El fin de semana me llevó a Madrid. Siempre que voy
cumplo con placer varios protocolos: viajes, visitas, compras, paseos,
espectáculos, consideraciones que se repiten… Todos estos fines de semana
suelen ser muy cumplidos y con escasos tiempos muertos; y eso que a mí
realmente lo que me interesa es la visita a mis familiares y el tiempo que
puedo pasar con ellos.
Asistí a dos espectáculos culturales bien distintos
pero con poso común: la puesta en escena de “Julio César”, la obra de
Shakespeare, con traducción fantástica de Ángel Luis Pujante; y la exposición
de los Guerreros de Xian, en el centro Fernando Fernán Gómez.
Con independencia de cualquier consideración
artística, creí ver en ambos casos la expresión de lo que puede conllevar la
ambición desmedida en la que muchos seres humanos se embarcan, sobre todo en
cuanto tienen en sus manos un poco de poder. A César lo juzgaron las
consideraciones de sus propios compañeros y de sus amigos Bruto, Casio y
compañía; a Qin Shi Huang le perdió la tiranía y la imbecilidad de aspirar
desmedidamente a la inmortalidad a costa de todos los demás. Ambos han
permanecido en el tiempo, es verdad, pero para consideración de los demás seres
acerca de si sus ambiciones fueron justas o fueron desmedidas.
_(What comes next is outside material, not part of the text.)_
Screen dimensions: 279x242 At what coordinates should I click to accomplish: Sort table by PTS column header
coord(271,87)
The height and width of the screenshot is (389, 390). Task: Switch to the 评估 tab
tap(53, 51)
Porque parece que algún grado de ambición en la vida
es saludable: lo contrario es un vestido de indolencia y de abulia. Pero,
¿cuáles han de ser los límites de esa ambición?, ¿a quién tiene que llevarse
por delante su consecución? Y, si se me permite, ¿con qué fines, si se sabe que
el final siempre es próximo en los parámetros infinitos del tiempo?
Tengo la impresión de haber conocido a algún César y a
algún Qin Shi Huang, que han llegado socialmente muy arriba, pero a costa de
demasiados cadáveres en el campo de batalla y con muy escaso reparto de
dignidades cuando se hallan en la tribuna. Se me vienen a la mente enseguida
algunos nombres. Son actitudes que me disgustan profundamente.
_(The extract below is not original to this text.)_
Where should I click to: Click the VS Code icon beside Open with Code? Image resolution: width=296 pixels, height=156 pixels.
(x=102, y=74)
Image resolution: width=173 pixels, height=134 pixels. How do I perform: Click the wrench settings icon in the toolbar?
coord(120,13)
En muchos casos, y es la segunda consideración que
apunto en estas líneas, la ambición lleva a mover las conciencias de las masas
en un ejercicio de fácil demagogia en el que el vaivén multitudinario y el
aplauso sencillo se consiguen mejor que el flujo de las olas cuando sube la
marea. César lo conseguía con el pan y el circo, Qin Shi Huang era más brusco y
aplicaba el filo de la espada.
¿Y qué otra cosa se emplea ahora para ese
adormecimiento de conciencias sino el pan, el circo y la espada forrada de
terciopelo e invisible, en una lucha
feroz trucada de números y de imágenes?
Césares y emperadores, figurones y espectadores
idiotas, banqueros y aspirantes a llegar a fin de mes, ilusionados e
ilusionistas, y todos los otros niveles cotidianos de más y de menos, de
engañantes y de engañados.
¿Hasta dónde es permisible la ambición si supone el
sometimiento y la falta de libertad de los demás? ¿En nombre de qué y con qué
acciones podemos actuar para eliminar esas ambiciones desmedidas? Cuando se
quiere eliminar un exceso de poder, ¿con qué fin lo hacemos?, ¿no será para
cambiar el sujeto ambicioso solamente?
En Madrid quedaron Julio César y Qin Shi Huang; el
concepto de la ambición, del poder desmedido y la privación de libertad para
los demás que ello supone se expandieron en el aire y esta mañana de lunes
vinieron a mi mente y a esta ventana en la que se han posado.